Nelle sei abbondanti cartelle del mio ultimo pezzo non vi ho per la verità nemmeno raccontato tutto. Altrimenti sarei ancora lì a scrivere. Per esempio non vi ho segnalato che la nota più stonata e inquietante delle final eight di Coppa Italia di Torino è stato il patron di Trapani, Valerio Antonini, laureato in ingegneria elettronica, 49 anni, imprenditore romano strapieno – pare – di quattrini e per questo molto apprezzato da tanta, troppa gente, in primis dal mio Giannino molto sensibile di fronte a chi ha un fatturato d’oltre 300 milioni d’euro con 1,7 milioni di tonnellate di grano e di altri prodotti agricoli scambiati. L’Antonini più bullaccio che signore le spara anche parecchio grosse: “L’anno prossimo saremo in Europa: giocheremo l’EuroCup che vinceremo per disputare poi la Champions League”. Come no? Prometteva questo un lustro fa anche Napoleone Brugnaro o chi per lui, il Pesciolino rosso Federico Casarin. E poi si sa come le cose sono invece andate: la Reyer, pur con uno dei budget più alti di tutta la competizione, ha sempre visto i quarti di finale dei playoff con il telescopio. Come mercoledì sera. Nell’unica occasione nella quale Olivetta Spahja avrebbe dovuto utilizzare Davide Casarin (in palla) contro Gran Canaria nel finale punto a punto e non lo ha fatto. Mistero gaudioso.

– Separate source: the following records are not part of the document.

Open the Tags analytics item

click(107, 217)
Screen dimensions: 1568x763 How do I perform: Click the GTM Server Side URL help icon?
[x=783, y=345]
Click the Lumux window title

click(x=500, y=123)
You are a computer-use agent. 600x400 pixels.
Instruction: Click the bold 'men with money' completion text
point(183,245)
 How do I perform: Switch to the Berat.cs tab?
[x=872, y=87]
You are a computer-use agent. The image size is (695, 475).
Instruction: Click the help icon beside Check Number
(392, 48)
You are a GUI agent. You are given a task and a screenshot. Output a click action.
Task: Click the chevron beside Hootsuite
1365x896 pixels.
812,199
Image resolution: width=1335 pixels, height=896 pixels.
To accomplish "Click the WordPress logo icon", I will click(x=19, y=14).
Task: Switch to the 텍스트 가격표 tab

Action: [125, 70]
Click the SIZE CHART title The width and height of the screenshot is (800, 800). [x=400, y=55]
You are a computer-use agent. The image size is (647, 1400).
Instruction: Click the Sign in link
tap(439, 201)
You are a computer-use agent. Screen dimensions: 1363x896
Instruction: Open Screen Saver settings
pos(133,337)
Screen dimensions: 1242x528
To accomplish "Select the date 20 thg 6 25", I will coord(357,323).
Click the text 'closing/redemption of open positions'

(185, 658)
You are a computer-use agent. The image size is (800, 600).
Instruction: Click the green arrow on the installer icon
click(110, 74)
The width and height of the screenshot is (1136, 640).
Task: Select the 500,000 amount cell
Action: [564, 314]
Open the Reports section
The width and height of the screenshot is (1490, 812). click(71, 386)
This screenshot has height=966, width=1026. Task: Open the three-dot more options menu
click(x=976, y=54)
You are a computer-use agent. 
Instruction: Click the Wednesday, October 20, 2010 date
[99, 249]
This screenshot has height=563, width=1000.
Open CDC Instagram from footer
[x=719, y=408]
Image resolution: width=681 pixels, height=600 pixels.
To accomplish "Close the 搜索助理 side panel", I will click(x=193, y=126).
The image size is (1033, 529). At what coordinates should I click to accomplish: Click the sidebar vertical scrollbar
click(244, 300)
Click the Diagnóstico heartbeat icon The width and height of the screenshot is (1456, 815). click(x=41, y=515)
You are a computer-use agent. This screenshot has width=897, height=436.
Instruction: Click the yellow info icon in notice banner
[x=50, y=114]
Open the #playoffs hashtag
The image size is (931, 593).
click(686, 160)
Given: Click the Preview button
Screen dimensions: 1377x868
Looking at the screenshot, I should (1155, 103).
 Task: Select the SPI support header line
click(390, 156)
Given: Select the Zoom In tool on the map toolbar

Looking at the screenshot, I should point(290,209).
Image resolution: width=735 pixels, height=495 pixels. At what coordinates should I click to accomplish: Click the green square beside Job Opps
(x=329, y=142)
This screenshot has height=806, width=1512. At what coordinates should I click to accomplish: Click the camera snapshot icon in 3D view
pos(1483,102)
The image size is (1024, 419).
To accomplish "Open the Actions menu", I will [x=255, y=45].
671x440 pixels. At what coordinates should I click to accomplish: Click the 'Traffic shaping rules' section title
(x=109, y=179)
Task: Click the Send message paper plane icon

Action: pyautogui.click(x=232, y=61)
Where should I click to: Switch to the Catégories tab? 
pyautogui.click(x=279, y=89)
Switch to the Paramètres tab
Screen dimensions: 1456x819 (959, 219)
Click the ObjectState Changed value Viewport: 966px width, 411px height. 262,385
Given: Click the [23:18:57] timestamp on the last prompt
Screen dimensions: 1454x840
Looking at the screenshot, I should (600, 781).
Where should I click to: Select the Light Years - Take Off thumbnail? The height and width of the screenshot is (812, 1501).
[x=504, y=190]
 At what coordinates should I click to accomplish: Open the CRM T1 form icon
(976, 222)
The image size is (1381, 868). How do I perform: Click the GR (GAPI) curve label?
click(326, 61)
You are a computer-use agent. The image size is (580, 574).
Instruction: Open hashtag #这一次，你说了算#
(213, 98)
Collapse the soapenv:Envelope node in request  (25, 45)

A Brescia mi ha pure un sacco entusiasmato l’EA7 Armani under 19 che ha vinto per il secondo anno di fila la Next Gen Cup: comunicatelo a quelli della Gazzetta perché mica ancora lo sanno. Battendo di nuovo in finale Tortona e in particolare Luigi Suigo, 220 cm, diciott’anni appena compiuti, varesino di Tradate, qualche presenza (poche) nella squadra d’Ettore Messi(n)a. Il quale fa gola ai colleges della Ncaa che da questa stagione possono offrire, oltre alle cospicue borse di studio, anche un milione di dollari ai giovani fenomeni di tutto il mondo. Come lo è senz’altro Suigo che si muove con un’agilità incredibile e sorprendente per un ragazzo della sua altezza che ha pure un tiro da tre punti da far paura, ma lo sono anche i suoi compagni di club cresciuti dall’età di sette anni nell’Olimpia. E pure questo è davvero fantastico e molto poco italiano. Ovvero l’ala forte Diego Garavaglia e la guardia Achille Lonati. Oltre al playmaker Riccardo Casella (e al lungo Leonardo Adriaan Van Elswyk infortunato) che a Luca Chiabotti e al sottoscritto piace da non dire.

Per fortuna che dovevo essere breve e che volevo scrivere solamente di calcio. Prova ne sia che ho postato la foto che ho fatto dalla tribuna laterale dello Juventus Stadium, che io continuerò a chiamare sempre Juventus Stadium in omaggio ad Andrea Agnelli, e nessuno potrà mai impedirmelo, dopo Trento-Milano 79-63 della finale di Coppa Italia e Juventus-Inter 1-0 della 25esima di campionato. Una domenica bestiale per Daniel(on)e Dallera, il gran capo dello sport del Corriere della Sera, che gli vorrei incorniciare e spedirgliela a casa. Dal momento che non ha accettato i miei sfottò col telefonino e che quella sarà probabilmente anche l’ultima volta in cui andrò a vedere l’ex Signora allo Stadium. Almeno finché ci saranno John Elkann, Cristiano Giuntoli e Panna Montata ai posti di comando di quella società senza un’idea di squadra e senza talento, un bomber e un allenatore.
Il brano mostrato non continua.